Copy everything from the line containing "Task: Click 总进球数区间 label of second match" down to the end of the records below, requests included. Shift each coordinate in the answers by adding 147 to every number.
— start EXTRACTED MATERIAL —
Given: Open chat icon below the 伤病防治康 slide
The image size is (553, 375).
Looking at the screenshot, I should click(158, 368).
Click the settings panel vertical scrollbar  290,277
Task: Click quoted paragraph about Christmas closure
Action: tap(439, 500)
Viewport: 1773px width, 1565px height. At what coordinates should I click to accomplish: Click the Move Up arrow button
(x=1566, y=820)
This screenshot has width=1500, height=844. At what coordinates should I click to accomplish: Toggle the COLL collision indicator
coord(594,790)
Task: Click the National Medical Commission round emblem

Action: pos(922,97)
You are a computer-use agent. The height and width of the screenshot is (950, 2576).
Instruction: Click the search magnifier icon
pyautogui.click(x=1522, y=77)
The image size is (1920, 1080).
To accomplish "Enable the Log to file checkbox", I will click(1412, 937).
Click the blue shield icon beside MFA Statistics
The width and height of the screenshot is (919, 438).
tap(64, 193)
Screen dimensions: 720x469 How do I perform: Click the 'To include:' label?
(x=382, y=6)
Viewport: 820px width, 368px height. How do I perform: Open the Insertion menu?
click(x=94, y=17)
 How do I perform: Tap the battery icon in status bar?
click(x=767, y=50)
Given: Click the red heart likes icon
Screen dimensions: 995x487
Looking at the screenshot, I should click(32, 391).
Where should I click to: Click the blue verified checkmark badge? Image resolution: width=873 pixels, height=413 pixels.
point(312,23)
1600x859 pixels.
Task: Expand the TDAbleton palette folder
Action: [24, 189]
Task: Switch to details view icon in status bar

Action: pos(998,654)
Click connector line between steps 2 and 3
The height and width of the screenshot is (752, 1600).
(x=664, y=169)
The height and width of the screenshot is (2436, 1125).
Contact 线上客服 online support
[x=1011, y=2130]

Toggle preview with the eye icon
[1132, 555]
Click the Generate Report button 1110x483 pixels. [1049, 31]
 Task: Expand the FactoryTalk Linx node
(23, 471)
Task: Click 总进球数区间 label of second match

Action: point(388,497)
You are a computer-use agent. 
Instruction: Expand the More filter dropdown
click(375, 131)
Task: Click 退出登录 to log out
— end EXTRACTED MATERIAL —
* [SOLUTION TO THIS PROBLEM]:
Task: Click 总进球数区间 label of second match

Action: point(535,644)
You are a computer-use agent. 
Instruction: Expand the More filter dropdown
click(522, 278)
Task: Click 退出登录 to log out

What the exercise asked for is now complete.